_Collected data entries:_

-------------------------

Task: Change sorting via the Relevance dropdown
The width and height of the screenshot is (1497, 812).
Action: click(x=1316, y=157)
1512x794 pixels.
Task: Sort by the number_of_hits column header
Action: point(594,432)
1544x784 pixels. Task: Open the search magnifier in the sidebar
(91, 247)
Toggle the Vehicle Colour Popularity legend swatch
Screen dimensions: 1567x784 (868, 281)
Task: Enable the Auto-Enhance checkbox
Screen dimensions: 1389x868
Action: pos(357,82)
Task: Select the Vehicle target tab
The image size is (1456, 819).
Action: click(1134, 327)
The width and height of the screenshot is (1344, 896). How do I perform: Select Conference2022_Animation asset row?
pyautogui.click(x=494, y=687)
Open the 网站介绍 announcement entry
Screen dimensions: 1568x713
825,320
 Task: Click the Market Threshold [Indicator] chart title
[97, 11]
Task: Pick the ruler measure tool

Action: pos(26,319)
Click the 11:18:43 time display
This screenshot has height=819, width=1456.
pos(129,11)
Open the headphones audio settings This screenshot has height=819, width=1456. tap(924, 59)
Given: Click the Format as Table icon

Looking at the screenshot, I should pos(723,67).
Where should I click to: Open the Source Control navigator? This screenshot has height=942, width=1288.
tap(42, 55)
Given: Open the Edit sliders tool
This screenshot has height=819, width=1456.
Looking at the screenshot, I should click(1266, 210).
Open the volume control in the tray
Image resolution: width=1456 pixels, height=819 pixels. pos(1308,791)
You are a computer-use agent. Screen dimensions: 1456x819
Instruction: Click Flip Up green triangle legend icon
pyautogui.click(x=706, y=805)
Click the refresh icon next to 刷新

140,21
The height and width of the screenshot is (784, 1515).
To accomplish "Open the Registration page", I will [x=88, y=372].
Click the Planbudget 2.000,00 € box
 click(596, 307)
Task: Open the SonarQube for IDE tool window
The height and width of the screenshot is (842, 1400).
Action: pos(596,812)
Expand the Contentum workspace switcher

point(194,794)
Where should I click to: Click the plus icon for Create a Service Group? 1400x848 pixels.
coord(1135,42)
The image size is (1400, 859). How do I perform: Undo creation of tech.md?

-------------------------

_Required action:_
Restate the entries above. Match them exactly.

_Reply:_
Task: Change sorting via the Relevance dropdown
The width and height of the screenshot is (1497, 812).
Action: click(x=1316, y=157)
1512x794 pixels.
Task: Sort by the number_of_hits column header
Action: point(594,432)
1544x784 pixels. Task: Open the search magnifier in the sidebar
(91, 247)
Toggle the Vehicle Colour Popularity legend swatch
Screen dimensions: 1567x784 (868, 281)
Task: Enable the Auto-Enhance checkbox
Screen dimensions: 1389x868
Action: pos(357,82)
Task: Select the Vehicle target tab
The image size is (1456, 819).
Action: click(1134, 327)
The width and height of the screenshot is (1344, 896). How do I perform: Select Conference2022_Animation asset row?
pyautogui.click(x=494, y=687)
Open the 网站介绍 announcement entry
Screen dimensions: 1568x713
825,320
 Task: Click the Market Threshold [Indicator] chart title
[97, 11]
Task: Pick the ruler measure tool

Action: pos(26,319)
Click the 11:18:43 time display
This screenshot has height=819, width=1456.
pos(129,11)
Open the headphones audio settings This screenshot has height=819, width=1456. tap(924, 59)
Given: Click the Format as Table icon

Looking at the screenshot, I should pos(723,67).
Where should I click to: Open the Source Control navigator? This screenshot has height=942, width=1288.
tap(42, 55)
Given: Open the Edit sliders tool
This screenshot has height=819, width=1456.
Looking at the screenshot, I should click(1266, 210).
Open the volume control in the tray
Image resolution: width=1456 pixels, height=819 pixels. pos(1308,791)
You are a computer-use agent. Screen dimensions: 1456x819
Instruction: Click Flip Up green triangle legend icon
pyautogui.click(x=706, y=805)
Click the refresh icon next to 刷新

140,21
The height and width of the screenshot is (784, 1515).
To accomplish "Open the Registration page", I will [x=88, y=372].
Click the Planbudget 2.000,00 € box
 click(596, 307)
Task: Open the SonarQube for IDE tool window
The height and width of the screenshot is (842, 1400).
Action: pos(596,812)
Expand the Contentum workspace switcher

point(194,794)
Where should I click to: Click the plus icon for Create a Service Group? 1400x848 pixels.
coord(1135,42)
The image size is (1400, 859). How do I perform: Undo creation of tech.md?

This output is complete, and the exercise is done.